White-collar criminals have been very active in 2021

White-collar crime in Swiss courts has seen a resurgence in the past year, particularly in insurance and social security fraud. The total amount of damage exceeded half a billion francs. Swiss courts have dealt with 68 white-collar crime cases of at least 50,000 francs, including seven cases related to covid credits. Losses total 567 million francs, or 37% more than in 2020, according to the Forensic Fraud Barometer published Tuesday by KPMG.

Public institutions were the most affected, accounting for 25 of the 68 cases, in particular due to illegally obtained covid credits. Anne van Heerden, in charge of forensics at KPMG, expects to see “more of this type of case in future editions of the fraud barometer due to a lag effect”. In second place are commercial companies, for damages of 134 million francs. Financial institutions accounted for only three cases, but more than half of the losses, with a single case weighing 300 million francs in losses.

Read also: Four years in prison for covid credit fraud

In Zurich rather than on the shores of Lake Geneva


Individuals were the most numerous fraudsters (23), with an average loss of around 700,000 francs. In second place are those occupying managerial positions (18) for an average loss of nearly 7 million francs, or ten times more. “Executives often have privileged information and are in a strong position to use this information for criminal purposes,” added Anne van Heerden. Insurance and social security fraud were the most numerous, with 20 cases tried compared to eight in 2020, followed by scams.

About a third of the cases were perpetrated in Zurich.

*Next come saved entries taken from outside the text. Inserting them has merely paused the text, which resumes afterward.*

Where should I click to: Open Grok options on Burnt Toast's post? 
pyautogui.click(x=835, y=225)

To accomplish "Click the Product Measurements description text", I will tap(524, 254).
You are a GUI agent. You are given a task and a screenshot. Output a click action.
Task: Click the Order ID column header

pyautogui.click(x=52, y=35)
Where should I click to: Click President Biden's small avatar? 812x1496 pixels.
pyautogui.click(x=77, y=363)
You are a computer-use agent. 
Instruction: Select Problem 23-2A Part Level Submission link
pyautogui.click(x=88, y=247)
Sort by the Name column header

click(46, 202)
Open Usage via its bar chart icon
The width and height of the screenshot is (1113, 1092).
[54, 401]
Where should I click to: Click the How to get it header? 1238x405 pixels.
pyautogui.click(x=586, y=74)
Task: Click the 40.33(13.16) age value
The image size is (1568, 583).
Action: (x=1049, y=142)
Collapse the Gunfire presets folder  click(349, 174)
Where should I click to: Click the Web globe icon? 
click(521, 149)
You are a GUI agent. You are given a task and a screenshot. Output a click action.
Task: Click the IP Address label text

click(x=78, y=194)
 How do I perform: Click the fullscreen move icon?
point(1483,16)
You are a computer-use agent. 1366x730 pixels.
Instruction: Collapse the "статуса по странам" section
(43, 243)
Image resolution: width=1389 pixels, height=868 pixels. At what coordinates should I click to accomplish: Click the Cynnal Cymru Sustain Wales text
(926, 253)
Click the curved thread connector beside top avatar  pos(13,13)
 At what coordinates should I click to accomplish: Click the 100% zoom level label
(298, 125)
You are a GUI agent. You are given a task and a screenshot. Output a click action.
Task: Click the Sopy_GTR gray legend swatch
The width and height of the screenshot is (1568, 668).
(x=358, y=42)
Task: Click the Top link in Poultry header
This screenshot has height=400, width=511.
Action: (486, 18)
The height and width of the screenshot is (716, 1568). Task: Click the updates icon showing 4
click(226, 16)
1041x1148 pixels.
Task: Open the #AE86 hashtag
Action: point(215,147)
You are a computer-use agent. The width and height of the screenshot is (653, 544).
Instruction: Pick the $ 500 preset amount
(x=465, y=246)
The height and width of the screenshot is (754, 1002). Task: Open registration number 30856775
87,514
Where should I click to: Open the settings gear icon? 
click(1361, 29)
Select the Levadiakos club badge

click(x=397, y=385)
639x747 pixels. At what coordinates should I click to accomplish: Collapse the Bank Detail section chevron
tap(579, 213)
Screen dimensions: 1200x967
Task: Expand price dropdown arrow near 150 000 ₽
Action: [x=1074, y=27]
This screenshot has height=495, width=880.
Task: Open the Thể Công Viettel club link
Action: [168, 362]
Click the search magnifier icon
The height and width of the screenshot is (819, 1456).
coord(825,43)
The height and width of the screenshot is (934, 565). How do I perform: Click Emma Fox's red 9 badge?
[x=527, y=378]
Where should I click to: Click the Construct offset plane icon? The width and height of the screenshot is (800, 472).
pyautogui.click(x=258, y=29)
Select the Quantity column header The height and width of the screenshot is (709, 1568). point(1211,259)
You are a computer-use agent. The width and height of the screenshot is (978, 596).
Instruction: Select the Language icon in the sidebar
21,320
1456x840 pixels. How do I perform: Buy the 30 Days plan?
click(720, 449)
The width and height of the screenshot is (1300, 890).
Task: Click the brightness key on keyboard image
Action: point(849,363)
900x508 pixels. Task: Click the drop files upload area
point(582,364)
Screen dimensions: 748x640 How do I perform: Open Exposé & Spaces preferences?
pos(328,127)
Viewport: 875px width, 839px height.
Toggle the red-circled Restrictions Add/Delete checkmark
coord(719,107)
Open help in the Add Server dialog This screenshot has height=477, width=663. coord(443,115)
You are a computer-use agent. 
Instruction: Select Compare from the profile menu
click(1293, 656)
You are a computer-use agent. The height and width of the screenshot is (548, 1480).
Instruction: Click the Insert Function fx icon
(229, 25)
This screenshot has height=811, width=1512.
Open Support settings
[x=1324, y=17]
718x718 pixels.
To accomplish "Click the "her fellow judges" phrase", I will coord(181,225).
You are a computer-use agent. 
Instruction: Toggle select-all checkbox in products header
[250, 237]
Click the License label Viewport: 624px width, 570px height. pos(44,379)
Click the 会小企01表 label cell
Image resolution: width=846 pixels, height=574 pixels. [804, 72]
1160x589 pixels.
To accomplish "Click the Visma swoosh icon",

In the Lake Geneva region, only six cases were recorded in 2021, after 19 in 2020. The cases with the heaviest damage went through the Federal Criminal Court of Bellinzona, such as that weighing 300 million francs. KPMG clarifies that these are only cases that have been tried, “the actual figures for white collar crime are probably several times higher”. In early April, the Swiss Financial Market Supervisory Authority (Finma) said it had closed 1,129 in-depth investigations last year, a figure up around 13% compared to 2020, according to its annual report.